From the records below, please return each line that holds the word "Given".

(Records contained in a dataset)
↓↓↓
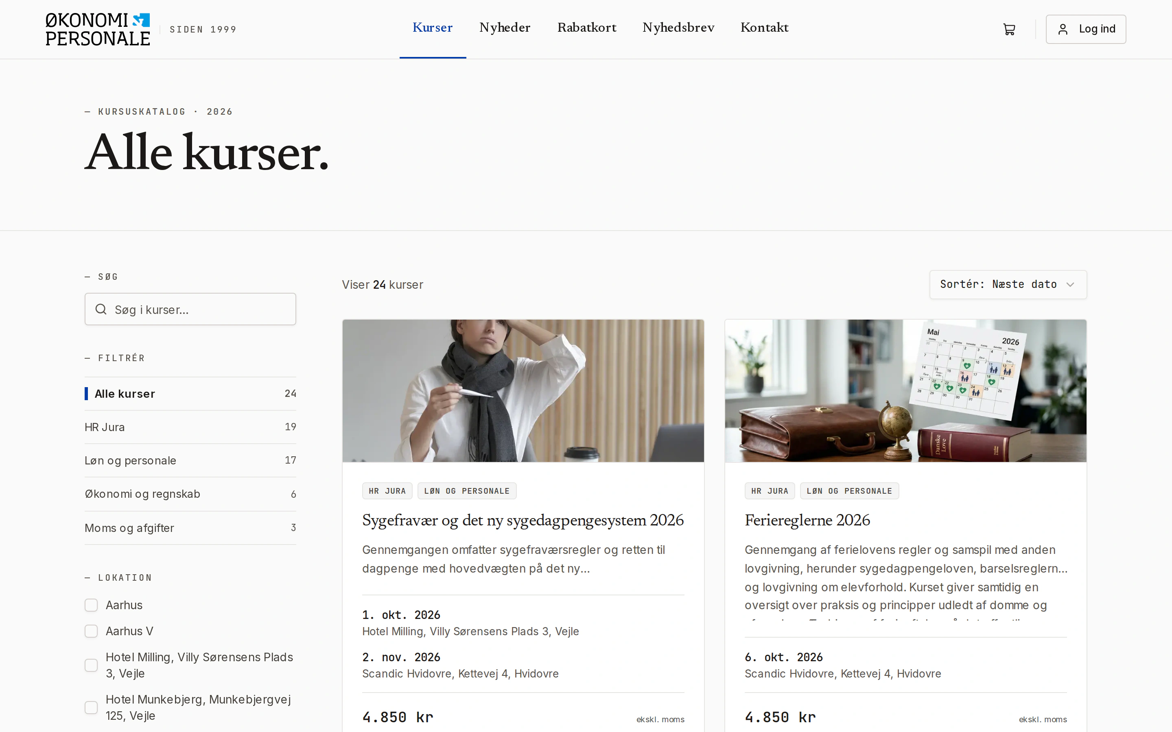Toggle Hotel Munkebjerg location checkbox
The width and height of the screenshot is (1172, 732).
click(91, 707)
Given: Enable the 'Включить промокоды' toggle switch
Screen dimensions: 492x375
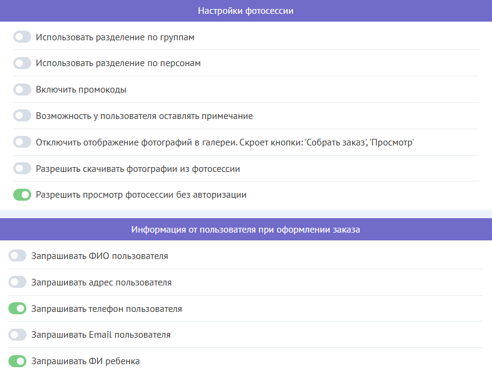Looking at the screenshot, I should pyautogui.click(x=22, y=90).
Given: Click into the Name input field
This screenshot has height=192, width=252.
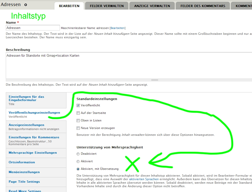Looking at the screenshot, I should pos(33,28).
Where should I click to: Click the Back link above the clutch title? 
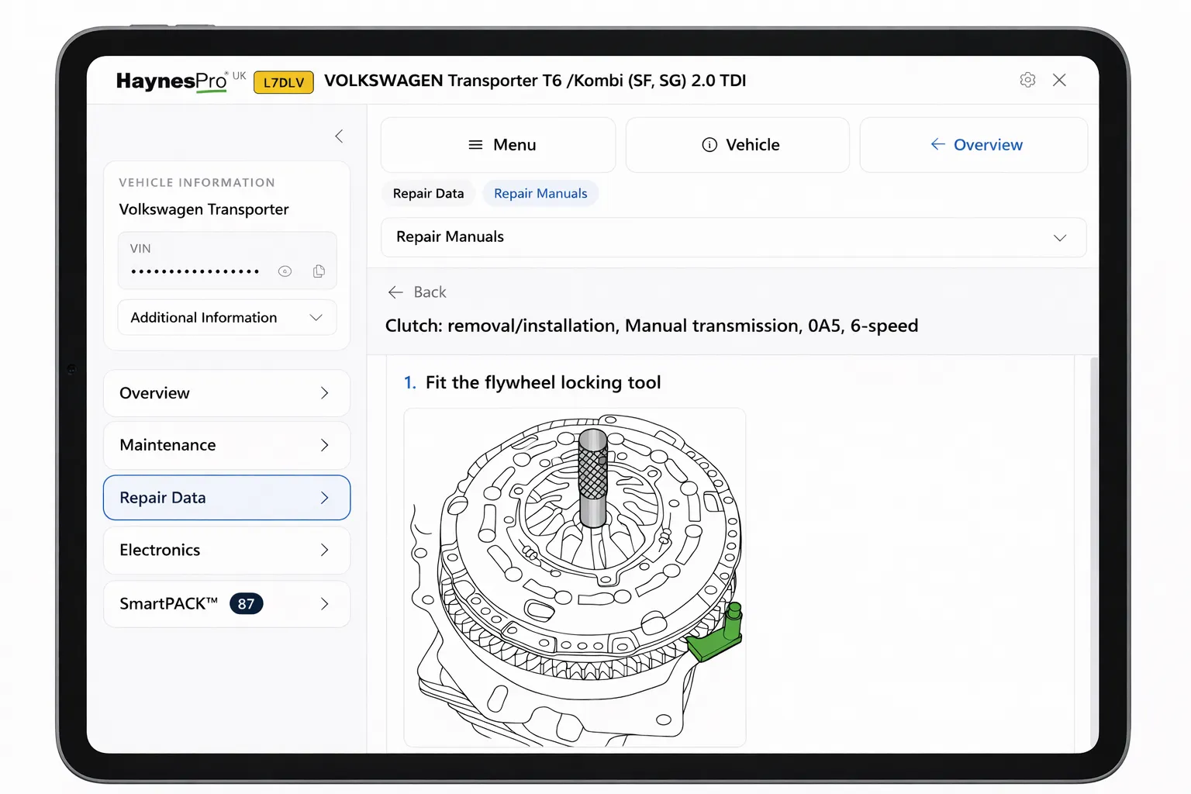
↑↑↑
→ **EXERCISE RESPONSE**:
Given: Enable the 'Включить промокоды' toggle switch
Given: Click into the Name input field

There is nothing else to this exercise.